A healthcheck mechanism is especially important as we move toward distributed test orchestration, where the control plane will need to determine service readiness programmatically before dispatching test plans.

---

Questions & Design Considerations

🧩 1. Should the healthcheck be REST/HTTP-based?

Pros (HTTP/REST):

• Standardized pattern (GET /healthz, /readyz) supported by most infra tooling.
• Works seamlessly with container health probes and service monitors.
• Easy to implement with lightweight HTTP server crates (axum, hyper, tiny_http).

Cons:

• Introduces a separate protocol (HTTP vs.
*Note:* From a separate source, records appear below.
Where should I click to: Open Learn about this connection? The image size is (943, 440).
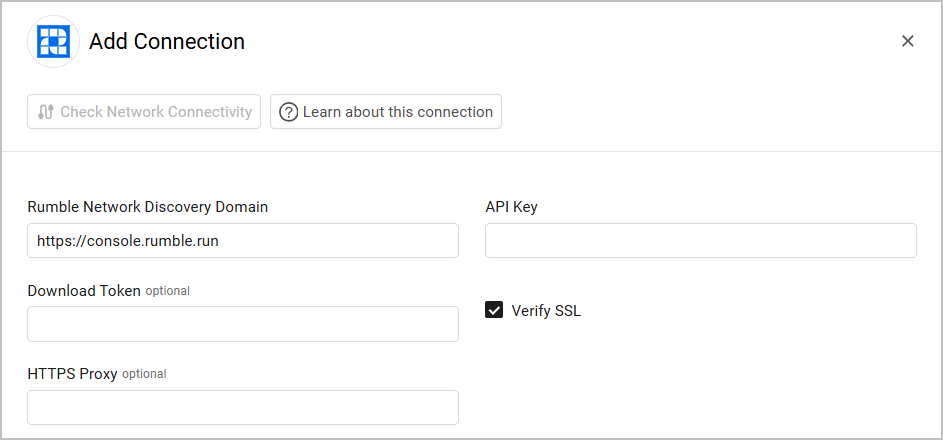point(385,111)
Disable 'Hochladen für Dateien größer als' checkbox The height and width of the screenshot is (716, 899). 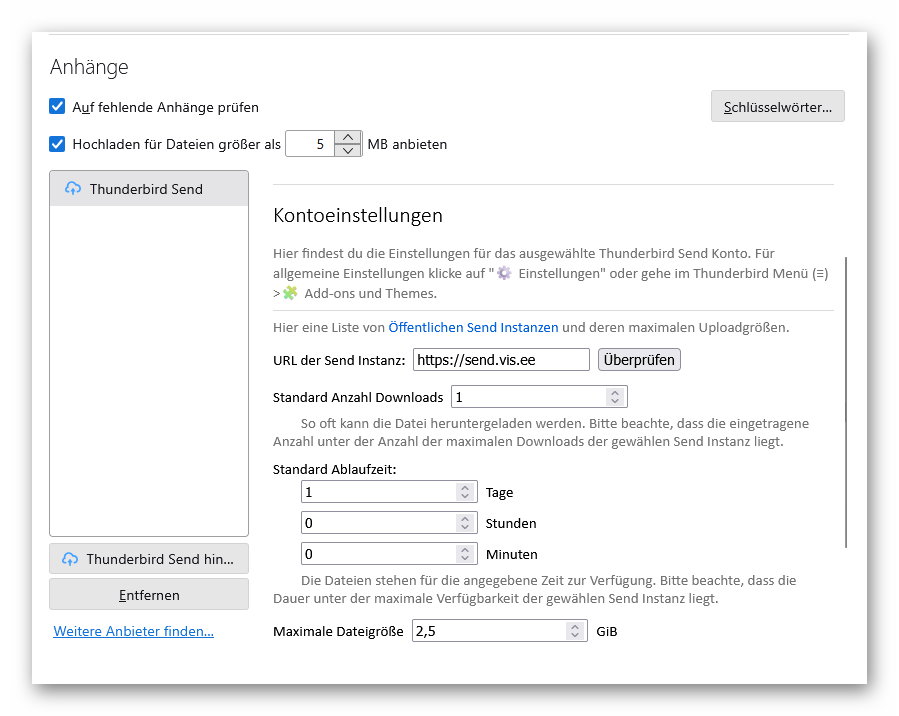[57, 144]
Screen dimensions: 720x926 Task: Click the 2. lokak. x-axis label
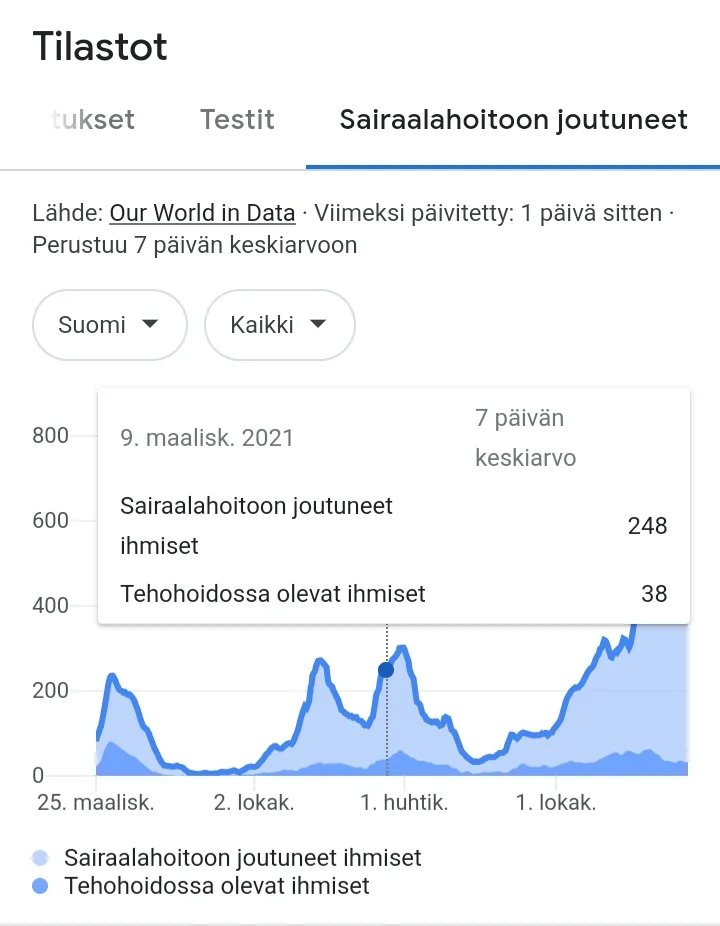point(254,803)
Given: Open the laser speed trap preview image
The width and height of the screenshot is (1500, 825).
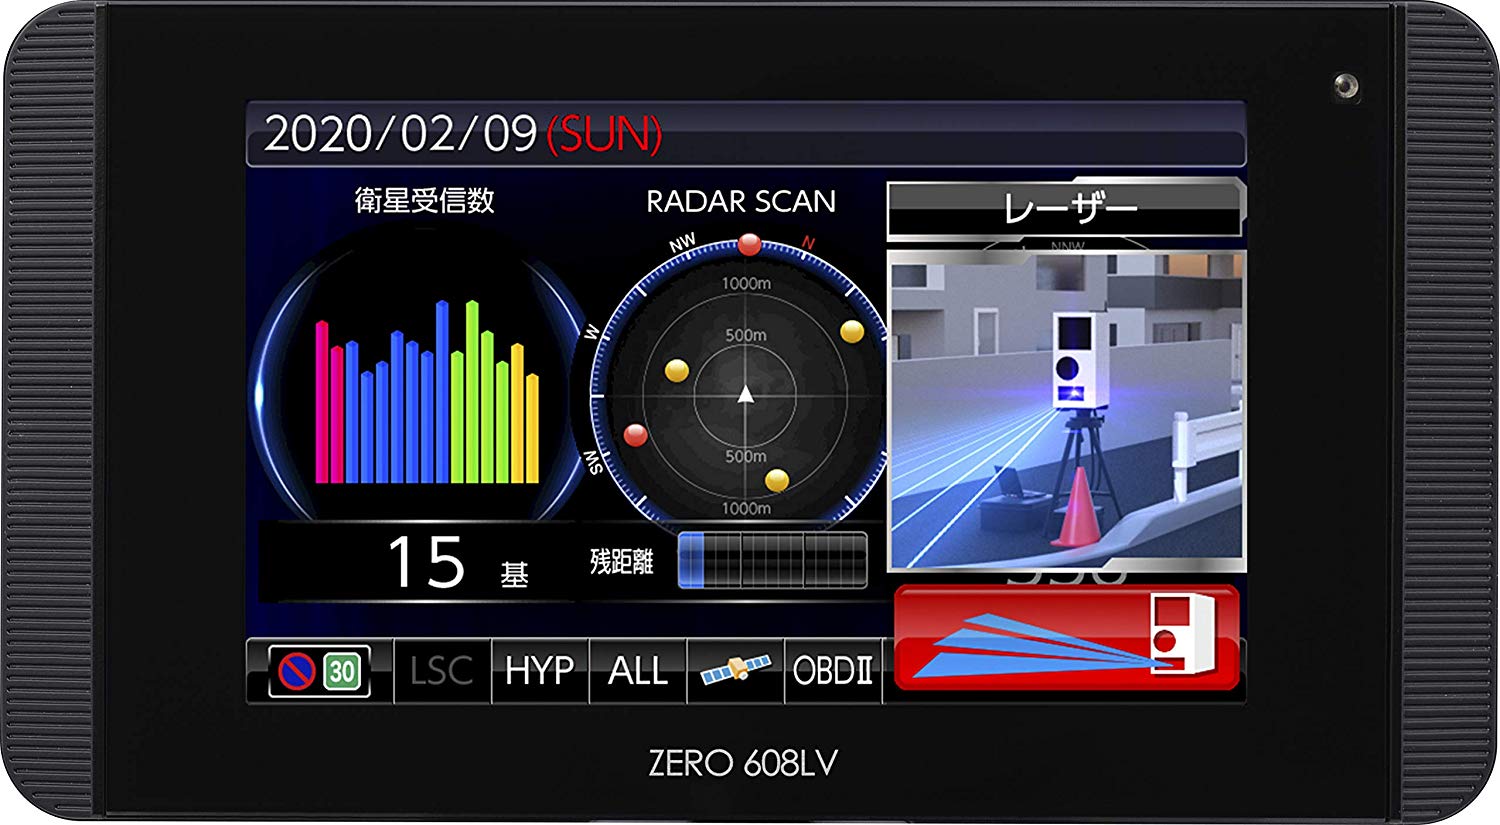Looking at the screenshot, I should 1066,410.
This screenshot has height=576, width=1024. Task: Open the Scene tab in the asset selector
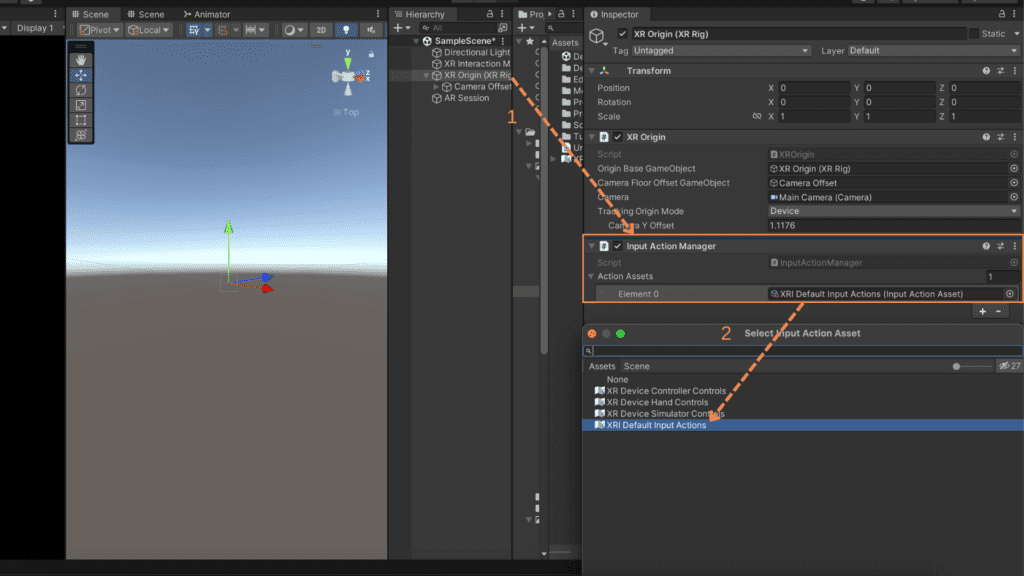click(x=637, y=366)
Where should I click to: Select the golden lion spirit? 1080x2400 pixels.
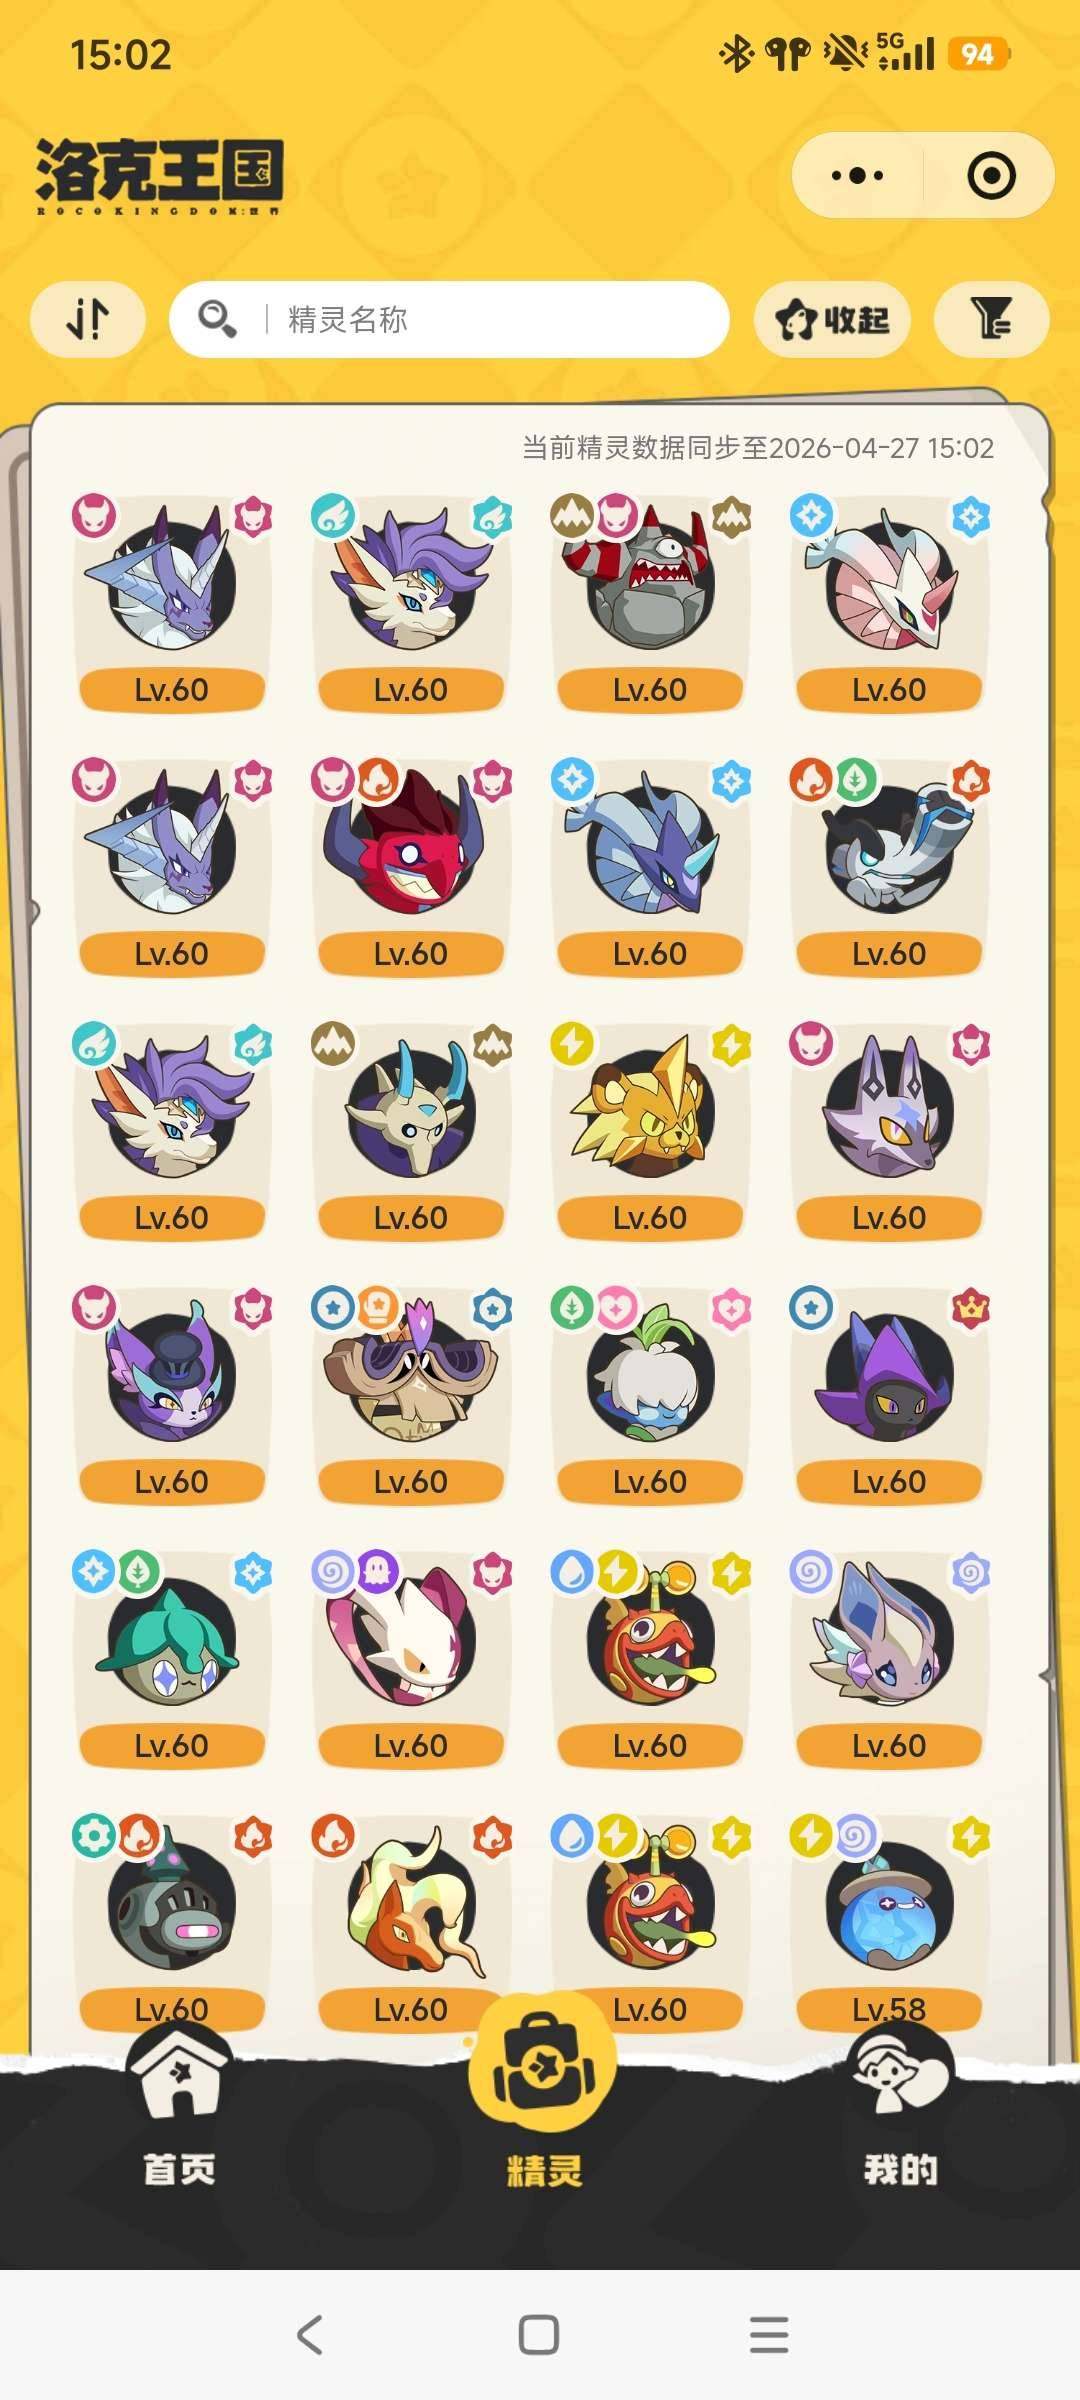tap(650, 1130)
TCP).
• Slightly more overhead; might feel inconsistent with Cassini’s current architecture.

Alternative: TCP-based healthcheck

• Simpler but lower fidelity: e.g., attempt to open a TCP connection to Cassini’s port, verify TLS handshake.
• Confirms the listener is running and certificates are valid.
• Does not confirm internal actor state (e.g., if ListenerManager crashed internally but socket is still bound).

Recommendation:
✅ Implement a small auxiliary HTTP healthcheck endpoint (listening on localhost or a management port).
This endpoint can internally query the ListenerManager actor to report:

• status: "ok" | "degraded" | "error"
• number of active listener actors
• timestamp of last accepted connection
• broker connectivity (optional future check)

This keeps the operational interface standard without modifying the existing TCP listener behavior.

---

Proposed Implementation Plan

1. Create a HealthState struct (stored in the supervisor or updated via message from ListenerManager):

   struct HealthState {
       last_connection: Option<Instant>,
       active_listeners: usize,
       last_error: Option<String>,
   }

2. Expose an HTTP endpoint (e.g., port 9090 or configurable):

   • /healthz → returns 200 OK if listener is active and responsive.
   • /metrics (optional) → returns system stats in JSON or Prometheus format.

3. Implement a simple healthcheck actor:

   • Periodically queries the ListenerManager for its internal state via an actor message.
   • Updates the HealthState cache.

4. Update deployment configs (optional) to include readiness/liveness probes hitting localhost:9090/healthz.

---

Acceptance Criteria

• Cassini exposes a healthcheck endpoint returning 200 when listener is healthy.
• Failing TCP bind or actor supervision crash results in non-200 response.
• The polar harness controller can use this endpoint to block until Cassini is ready before starting test runs.
• HealthCheckResponse contains data like uptime, existing topics (if any).